"Long gaps in treatment"

I would just like to express my disappointment and anger over the way the headache service at Stonehouse Hospital is managing my case. I have had migraines for years and over the past 5 years it has become severe and enduring, with frequency of migraine days between 13 and 16 per month. These are the days I have pain, and excludes the days where I have prodromal or post-migraine symptoms.

From the very start I have found the nurse's approach overly pedantic and unhelpful, and I had to specifically ask for alternative treatments when botox treatment eventually failed, as they did not offer other treatment options.

I was put on Erenumab, and although it helped reduced the migraines, it caused too many side effects, and there was a joint decision made to stop it. I was then tried on Fremanezumab, received treatment for 3 months, and although I had side effects, these did seem to improve by month 3.

After I did not receive my usual phone call from the Home care service to arrange delivery, I was advised that no prescription had been received. I understood that a review after 3 months was necessary, but the review appointment I was offered was right before Christmas. This meant that there would be a treatment break of at least 6 weeks. I was advised that there was no way an appointment could be arranged sooner. Seeing all the information the nurse was interested in was sent via email and I could not see the reason for such a long treatment break, when the telephone appointment really could have been an email.

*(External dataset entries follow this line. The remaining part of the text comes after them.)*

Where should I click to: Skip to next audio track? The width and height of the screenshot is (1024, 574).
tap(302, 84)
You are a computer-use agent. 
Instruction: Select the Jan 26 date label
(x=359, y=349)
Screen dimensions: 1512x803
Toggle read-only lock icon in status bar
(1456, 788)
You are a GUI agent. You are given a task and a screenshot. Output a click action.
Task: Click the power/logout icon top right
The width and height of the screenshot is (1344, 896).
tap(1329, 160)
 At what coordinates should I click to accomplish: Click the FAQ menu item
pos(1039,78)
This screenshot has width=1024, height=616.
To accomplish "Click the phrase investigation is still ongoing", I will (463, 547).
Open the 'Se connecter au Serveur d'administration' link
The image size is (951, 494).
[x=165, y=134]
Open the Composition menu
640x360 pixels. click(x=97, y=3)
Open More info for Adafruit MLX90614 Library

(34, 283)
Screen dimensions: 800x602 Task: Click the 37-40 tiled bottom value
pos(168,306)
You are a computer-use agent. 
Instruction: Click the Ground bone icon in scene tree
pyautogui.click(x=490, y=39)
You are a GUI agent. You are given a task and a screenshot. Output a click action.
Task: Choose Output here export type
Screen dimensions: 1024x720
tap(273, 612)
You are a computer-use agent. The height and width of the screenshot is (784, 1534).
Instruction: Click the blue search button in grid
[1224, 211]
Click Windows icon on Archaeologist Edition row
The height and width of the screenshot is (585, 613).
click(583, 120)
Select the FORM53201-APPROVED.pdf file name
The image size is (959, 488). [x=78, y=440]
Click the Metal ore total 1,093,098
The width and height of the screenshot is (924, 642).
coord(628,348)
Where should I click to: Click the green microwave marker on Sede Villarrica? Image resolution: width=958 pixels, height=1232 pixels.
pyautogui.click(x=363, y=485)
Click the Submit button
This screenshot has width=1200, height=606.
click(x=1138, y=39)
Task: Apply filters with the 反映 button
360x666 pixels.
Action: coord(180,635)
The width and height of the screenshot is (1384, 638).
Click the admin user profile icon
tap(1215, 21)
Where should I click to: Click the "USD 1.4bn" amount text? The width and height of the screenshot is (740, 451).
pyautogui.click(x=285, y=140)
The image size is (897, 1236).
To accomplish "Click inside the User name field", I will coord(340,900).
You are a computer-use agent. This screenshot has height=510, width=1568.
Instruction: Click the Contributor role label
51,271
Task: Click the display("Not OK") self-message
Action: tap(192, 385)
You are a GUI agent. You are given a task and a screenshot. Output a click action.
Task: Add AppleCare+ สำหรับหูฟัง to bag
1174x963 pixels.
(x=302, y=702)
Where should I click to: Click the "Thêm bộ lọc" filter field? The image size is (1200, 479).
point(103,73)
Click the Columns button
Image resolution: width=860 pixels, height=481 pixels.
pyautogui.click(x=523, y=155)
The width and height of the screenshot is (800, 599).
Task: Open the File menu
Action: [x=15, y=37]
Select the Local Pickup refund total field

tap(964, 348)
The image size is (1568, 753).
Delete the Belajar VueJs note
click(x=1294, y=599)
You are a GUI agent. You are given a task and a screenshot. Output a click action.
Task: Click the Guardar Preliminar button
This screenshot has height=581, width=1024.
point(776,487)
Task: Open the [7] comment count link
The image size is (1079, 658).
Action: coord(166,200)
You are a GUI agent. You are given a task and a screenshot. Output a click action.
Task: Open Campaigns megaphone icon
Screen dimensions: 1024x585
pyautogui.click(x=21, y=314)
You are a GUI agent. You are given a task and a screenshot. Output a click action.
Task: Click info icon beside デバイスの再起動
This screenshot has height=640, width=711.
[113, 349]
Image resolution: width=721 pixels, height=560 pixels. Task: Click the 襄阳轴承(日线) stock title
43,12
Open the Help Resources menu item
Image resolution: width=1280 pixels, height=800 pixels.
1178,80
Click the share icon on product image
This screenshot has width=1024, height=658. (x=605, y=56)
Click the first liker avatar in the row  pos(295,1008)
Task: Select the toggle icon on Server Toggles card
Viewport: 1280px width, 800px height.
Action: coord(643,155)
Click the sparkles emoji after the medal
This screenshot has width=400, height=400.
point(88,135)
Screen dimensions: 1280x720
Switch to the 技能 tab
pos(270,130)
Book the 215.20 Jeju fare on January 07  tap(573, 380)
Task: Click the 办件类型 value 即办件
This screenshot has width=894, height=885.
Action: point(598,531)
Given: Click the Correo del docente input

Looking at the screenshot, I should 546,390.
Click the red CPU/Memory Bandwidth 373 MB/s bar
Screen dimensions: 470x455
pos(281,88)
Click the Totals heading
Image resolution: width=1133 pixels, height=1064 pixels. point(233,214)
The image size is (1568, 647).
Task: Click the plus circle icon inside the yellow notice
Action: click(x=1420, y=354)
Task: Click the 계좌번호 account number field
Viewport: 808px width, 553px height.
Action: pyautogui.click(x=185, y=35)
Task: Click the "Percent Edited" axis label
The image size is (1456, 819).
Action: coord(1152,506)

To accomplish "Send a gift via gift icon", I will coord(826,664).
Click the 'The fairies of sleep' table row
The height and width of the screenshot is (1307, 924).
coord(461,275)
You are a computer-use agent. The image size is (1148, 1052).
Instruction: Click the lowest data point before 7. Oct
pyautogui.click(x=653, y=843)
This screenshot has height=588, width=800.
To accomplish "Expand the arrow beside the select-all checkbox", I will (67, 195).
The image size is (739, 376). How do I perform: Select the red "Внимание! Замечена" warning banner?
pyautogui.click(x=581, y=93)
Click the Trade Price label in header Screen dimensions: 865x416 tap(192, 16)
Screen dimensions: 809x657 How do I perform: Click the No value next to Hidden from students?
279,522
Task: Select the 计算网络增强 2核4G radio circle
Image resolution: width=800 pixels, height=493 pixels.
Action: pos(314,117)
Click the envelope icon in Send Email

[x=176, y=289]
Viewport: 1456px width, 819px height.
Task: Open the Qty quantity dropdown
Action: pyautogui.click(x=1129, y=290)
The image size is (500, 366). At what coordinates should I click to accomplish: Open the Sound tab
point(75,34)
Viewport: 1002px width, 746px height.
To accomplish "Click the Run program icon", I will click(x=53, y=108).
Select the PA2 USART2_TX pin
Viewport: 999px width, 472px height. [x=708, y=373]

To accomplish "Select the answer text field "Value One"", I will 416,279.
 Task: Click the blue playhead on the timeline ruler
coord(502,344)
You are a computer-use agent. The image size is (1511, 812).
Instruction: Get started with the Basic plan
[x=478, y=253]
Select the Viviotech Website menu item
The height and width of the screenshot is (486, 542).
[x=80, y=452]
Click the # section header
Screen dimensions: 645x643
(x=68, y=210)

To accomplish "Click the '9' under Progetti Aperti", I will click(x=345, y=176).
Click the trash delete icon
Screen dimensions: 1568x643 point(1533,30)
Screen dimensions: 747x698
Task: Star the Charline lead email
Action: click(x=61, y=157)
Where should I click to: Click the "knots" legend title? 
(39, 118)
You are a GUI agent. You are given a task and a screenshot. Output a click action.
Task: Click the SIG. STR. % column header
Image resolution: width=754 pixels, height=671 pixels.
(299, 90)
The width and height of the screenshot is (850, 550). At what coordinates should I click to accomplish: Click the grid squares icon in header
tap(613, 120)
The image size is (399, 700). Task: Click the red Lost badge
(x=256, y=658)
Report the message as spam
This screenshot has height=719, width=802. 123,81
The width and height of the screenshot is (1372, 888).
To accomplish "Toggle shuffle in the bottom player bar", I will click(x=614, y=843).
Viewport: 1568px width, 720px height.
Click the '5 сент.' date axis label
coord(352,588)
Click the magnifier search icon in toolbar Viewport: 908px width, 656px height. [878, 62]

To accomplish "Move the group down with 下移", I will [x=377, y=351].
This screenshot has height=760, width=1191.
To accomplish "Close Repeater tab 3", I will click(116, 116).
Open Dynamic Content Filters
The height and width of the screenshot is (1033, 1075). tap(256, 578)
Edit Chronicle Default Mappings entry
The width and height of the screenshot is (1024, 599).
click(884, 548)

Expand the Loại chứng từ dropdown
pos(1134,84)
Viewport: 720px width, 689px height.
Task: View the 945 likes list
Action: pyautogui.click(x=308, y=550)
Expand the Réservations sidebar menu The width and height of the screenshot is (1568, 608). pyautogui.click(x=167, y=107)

After 8 weeks, I restarted Fremanezumab. At the telephone appointment I was told the prescription would be for 9 months. After 3 months again no phone call from home care service to arrange delivery, and after phoning the headache service I was advised by the secretary that from what they can see on correspondence I was to send in some BP measurement. This was not discussed at appointment. A week after the BP readings were sent I phoned the service again, just to be told the nurse now required me to attend a face to face appointment to discuss side effects, and the secretary will get me appointed.

This means another break in treatment, a treatment that has worked, which did cause side effects at the start but got better over the 3 months. However, with the treatment breaks it feels as if I have to start over again. This drug only achieves a steady state after 6 months, so having these gaps in treatment means that the migraines frequency increases quickly again.

Without medication I am struggling to work. Additionally, I feel rotten the day after, meaning that I am less efficient at my job. Taking days off intermittently means I will be flagged up to HR again. I work in the NHS and am proud to do so, but honestly, I cannot relay the despondency I am feeling at the moment, I feel as if I am being sabotaged by the very service I am trying to work for.